Begin
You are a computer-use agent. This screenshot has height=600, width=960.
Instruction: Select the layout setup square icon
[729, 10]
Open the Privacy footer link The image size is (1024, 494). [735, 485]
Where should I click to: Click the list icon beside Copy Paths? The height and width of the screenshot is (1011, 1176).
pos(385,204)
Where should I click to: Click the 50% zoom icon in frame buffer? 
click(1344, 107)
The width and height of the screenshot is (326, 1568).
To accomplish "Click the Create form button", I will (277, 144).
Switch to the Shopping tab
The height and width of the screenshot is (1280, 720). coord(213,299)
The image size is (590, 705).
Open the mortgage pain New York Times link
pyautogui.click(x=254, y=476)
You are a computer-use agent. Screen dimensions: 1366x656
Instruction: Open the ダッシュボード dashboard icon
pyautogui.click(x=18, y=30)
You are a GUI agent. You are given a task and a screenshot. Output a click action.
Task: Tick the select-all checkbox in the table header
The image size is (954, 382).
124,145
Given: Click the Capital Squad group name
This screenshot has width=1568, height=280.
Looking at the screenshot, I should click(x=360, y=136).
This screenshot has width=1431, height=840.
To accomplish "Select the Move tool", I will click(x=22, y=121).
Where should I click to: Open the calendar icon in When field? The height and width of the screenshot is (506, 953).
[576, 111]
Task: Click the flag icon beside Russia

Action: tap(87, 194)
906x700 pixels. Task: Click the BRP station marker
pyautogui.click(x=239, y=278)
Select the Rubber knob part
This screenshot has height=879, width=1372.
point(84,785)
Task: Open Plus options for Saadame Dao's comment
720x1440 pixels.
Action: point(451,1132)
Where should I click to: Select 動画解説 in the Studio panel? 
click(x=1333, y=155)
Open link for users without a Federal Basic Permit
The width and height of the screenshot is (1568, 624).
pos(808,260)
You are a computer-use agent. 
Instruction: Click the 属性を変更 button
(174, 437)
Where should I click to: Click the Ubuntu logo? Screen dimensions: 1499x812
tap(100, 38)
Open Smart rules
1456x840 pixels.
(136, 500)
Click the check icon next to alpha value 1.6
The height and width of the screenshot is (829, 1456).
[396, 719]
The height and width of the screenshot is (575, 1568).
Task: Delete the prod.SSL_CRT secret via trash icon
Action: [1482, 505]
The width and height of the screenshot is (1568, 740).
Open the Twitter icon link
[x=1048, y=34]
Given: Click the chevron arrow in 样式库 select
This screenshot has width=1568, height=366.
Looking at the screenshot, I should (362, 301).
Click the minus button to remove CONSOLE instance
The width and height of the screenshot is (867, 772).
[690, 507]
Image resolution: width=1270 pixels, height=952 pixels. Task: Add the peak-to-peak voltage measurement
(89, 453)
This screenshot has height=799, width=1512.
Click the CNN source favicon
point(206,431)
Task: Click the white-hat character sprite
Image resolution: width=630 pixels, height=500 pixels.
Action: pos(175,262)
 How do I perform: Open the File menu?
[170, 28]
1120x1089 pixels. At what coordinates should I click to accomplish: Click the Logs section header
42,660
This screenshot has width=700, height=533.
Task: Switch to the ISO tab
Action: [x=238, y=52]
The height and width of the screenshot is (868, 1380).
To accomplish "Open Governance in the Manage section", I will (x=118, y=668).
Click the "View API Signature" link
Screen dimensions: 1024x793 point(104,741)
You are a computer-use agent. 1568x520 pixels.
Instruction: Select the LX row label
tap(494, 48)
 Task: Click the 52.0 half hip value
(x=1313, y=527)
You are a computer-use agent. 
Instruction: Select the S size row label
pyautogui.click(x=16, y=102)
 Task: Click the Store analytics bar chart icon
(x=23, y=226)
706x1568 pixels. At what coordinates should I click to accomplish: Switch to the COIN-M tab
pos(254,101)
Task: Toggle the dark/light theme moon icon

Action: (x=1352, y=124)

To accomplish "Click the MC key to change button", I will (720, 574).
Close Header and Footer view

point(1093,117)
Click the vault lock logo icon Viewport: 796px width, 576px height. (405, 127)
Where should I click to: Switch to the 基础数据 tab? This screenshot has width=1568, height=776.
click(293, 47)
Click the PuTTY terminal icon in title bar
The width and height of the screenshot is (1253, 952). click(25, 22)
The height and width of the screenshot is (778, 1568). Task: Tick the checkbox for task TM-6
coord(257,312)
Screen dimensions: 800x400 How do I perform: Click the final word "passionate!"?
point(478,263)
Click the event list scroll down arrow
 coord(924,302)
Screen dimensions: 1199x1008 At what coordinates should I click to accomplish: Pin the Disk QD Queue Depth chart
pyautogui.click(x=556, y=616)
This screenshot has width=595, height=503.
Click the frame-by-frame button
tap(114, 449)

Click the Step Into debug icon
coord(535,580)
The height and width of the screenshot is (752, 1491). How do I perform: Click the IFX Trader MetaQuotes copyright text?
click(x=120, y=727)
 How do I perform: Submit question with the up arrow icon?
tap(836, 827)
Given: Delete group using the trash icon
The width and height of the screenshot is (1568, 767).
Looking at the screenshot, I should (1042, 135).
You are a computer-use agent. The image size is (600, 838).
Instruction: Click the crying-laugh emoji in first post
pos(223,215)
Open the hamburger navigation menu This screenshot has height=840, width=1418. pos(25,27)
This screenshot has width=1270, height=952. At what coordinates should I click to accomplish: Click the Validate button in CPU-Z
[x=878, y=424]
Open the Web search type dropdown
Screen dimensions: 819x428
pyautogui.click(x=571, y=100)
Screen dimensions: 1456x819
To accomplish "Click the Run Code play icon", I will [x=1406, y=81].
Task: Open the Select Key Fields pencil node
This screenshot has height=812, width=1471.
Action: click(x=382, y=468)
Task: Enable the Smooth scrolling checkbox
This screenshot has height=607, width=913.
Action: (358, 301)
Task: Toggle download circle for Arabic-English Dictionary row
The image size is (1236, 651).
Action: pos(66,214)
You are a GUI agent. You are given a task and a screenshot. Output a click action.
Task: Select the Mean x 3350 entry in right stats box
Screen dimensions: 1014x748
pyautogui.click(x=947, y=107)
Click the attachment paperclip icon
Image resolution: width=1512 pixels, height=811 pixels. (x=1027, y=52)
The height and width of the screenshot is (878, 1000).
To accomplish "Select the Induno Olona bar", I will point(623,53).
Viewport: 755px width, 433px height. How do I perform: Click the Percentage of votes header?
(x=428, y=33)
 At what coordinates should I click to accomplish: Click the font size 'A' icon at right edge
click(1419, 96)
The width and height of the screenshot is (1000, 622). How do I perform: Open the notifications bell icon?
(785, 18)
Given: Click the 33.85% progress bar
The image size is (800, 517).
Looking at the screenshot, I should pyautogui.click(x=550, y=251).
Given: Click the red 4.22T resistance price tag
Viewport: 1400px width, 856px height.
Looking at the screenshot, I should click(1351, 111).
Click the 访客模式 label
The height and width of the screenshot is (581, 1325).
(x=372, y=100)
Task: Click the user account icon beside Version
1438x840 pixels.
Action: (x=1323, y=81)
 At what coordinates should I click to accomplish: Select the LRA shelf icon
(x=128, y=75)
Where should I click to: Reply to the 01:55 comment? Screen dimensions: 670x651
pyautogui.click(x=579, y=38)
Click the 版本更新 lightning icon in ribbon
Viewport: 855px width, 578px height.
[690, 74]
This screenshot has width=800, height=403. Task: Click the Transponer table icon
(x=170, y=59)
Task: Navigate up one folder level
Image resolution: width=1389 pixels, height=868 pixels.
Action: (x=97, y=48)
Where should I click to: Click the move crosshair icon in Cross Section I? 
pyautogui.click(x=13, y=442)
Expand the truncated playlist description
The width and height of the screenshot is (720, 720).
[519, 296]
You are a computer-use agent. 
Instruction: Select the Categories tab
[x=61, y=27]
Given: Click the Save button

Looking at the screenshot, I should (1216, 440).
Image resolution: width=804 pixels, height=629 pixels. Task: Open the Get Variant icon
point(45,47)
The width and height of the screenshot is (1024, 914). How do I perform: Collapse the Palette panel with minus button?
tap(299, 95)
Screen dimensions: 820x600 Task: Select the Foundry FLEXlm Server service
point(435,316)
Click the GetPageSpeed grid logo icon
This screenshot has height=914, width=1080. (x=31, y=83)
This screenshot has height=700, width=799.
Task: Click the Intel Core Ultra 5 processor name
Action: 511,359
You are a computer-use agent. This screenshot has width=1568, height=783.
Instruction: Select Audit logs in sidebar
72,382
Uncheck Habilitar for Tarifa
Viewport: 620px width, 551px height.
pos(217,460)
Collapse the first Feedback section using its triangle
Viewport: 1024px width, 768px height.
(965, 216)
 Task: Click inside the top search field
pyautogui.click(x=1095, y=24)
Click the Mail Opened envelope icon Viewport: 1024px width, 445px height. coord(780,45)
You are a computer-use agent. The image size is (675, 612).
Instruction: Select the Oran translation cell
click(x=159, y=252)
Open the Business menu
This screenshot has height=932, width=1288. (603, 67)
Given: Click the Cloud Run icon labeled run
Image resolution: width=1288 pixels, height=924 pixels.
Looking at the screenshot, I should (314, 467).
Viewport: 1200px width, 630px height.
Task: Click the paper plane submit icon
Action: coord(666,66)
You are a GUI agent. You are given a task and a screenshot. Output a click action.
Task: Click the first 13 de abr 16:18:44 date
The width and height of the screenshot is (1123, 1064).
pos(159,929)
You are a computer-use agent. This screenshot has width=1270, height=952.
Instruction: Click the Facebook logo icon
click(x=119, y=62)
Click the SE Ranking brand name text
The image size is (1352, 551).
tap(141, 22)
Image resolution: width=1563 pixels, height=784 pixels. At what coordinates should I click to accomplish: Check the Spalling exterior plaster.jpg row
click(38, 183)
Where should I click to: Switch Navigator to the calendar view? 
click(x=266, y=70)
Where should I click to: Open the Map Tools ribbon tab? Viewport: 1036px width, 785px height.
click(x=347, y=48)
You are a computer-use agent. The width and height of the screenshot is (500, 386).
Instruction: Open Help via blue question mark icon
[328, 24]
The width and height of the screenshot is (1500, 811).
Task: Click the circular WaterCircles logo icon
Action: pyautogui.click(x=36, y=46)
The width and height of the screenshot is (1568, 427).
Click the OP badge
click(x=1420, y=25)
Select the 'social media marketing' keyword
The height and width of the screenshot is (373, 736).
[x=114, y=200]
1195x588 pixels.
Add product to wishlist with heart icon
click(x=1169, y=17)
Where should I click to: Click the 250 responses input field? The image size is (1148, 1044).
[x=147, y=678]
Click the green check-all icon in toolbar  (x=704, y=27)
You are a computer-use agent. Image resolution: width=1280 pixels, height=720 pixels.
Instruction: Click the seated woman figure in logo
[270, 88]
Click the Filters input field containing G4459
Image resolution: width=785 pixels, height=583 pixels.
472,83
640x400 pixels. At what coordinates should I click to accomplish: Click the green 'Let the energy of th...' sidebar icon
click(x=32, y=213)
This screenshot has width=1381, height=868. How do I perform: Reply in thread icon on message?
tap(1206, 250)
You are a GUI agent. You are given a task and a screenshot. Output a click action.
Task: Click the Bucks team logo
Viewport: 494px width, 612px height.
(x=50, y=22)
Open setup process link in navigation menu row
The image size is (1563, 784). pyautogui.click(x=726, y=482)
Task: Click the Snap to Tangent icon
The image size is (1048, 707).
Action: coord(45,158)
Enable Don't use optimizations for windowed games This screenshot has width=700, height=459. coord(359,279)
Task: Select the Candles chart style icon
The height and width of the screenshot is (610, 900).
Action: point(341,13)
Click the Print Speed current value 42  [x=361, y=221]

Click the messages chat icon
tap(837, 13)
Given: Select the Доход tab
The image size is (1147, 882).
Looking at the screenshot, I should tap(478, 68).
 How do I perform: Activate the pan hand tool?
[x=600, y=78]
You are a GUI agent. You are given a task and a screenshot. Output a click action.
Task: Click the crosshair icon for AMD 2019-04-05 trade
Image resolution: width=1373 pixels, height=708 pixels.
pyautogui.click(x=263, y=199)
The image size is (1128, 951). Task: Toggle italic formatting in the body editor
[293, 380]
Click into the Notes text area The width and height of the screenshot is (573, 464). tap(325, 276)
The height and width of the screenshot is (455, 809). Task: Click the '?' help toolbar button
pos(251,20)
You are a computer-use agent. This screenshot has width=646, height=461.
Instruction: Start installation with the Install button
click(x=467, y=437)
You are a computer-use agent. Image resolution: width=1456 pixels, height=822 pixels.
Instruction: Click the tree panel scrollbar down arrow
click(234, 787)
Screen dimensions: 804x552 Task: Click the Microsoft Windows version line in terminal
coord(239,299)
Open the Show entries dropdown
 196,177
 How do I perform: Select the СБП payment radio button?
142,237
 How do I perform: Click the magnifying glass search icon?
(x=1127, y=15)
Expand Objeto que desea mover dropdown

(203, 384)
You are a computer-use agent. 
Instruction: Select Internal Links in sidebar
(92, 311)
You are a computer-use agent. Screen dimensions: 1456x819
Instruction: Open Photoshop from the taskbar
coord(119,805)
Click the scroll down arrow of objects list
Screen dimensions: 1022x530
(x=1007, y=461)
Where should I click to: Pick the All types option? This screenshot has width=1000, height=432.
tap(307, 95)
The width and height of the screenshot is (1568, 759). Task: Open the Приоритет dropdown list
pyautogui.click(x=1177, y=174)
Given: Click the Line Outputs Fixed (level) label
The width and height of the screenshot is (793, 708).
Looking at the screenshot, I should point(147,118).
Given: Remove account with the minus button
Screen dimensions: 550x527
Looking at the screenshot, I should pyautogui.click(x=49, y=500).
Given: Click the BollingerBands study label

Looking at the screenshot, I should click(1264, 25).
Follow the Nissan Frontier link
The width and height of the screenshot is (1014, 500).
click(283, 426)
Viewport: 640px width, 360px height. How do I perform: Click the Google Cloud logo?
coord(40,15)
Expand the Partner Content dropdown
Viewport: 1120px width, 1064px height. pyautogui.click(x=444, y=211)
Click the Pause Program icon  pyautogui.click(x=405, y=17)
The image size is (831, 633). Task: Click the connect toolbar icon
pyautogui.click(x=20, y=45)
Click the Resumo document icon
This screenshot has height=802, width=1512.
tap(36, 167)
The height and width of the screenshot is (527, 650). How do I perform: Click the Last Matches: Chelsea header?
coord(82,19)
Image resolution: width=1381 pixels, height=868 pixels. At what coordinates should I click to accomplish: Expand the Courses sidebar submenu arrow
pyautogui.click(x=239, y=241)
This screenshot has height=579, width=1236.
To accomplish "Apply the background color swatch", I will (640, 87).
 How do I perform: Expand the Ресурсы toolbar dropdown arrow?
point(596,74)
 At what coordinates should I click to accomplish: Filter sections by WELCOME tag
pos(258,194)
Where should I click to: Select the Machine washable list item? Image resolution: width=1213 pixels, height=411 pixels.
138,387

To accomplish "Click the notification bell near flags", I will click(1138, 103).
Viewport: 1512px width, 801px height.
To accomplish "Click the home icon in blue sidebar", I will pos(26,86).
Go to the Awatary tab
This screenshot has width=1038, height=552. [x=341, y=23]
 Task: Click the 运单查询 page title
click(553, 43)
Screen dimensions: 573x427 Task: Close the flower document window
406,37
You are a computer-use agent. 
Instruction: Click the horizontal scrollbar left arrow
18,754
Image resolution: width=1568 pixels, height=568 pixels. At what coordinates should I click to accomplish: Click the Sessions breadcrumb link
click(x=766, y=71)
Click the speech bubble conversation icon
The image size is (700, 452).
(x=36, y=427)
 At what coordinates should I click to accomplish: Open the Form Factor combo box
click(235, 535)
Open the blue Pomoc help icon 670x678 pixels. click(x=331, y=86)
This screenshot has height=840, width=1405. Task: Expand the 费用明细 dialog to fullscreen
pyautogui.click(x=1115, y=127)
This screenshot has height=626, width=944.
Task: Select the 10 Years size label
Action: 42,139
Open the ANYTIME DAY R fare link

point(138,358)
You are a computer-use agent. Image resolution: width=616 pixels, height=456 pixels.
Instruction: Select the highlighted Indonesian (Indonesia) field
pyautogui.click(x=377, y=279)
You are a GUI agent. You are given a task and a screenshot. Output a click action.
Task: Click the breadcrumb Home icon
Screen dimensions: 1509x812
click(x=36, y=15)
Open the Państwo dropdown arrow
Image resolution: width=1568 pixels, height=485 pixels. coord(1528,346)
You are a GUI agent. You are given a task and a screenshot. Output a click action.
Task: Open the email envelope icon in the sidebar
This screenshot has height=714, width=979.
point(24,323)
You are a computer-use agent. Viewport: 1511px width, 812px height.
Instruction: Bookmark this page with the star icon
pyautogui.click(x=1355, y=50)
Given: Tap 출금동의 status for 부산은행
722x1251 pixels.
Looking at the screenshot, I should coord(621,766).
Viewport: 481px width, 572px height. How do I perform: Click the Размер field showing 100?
End
What is needed - Reproduce the records above verbatim, from the line with "906x700 pixels. Task: Click" up to and including the line with "[x=1048, y=34]".

Task response -
906x700 pixels. Task: Click the BRP station marker
pyautogui.click(x=239, y=278)
Select the Rubber knob part
This screenshot has height=879, width=1372.
point(84,785)
Task: Open Plus options for Saadame Dao's comment
720x1440 pixels.
Action: point(451,1132)
Where should I click to: Select 動画解説 in the Studio panel? 
click(x=1333, y=155)
Open link for users without a Federal Basic Permit
The width and height of the screenshot is (1568, 624).
pos(808,260)
You are a computer-use agent. 
Instruction: Click the 属性を変更 button
(174, 437)
Where should I click to: Click the Ubuntu logo? Screen dimensions: 1499x812
tap(100, 38)
Open Smart rules
1456x840 pixels.
(136, 500)
Click the check icon next to alpha value 1.6
The height and width of the screenshot is (829, 1456).
[396, 719]
The height and width of the screenshot is (575, 1568).
Task: Delete the prod.SSL_CRT secret via trash icon
Action: [1482, 505]
The width and height of the screenshot is (1568, 740).
Open the Twitter icon link
[x=1048, y=34]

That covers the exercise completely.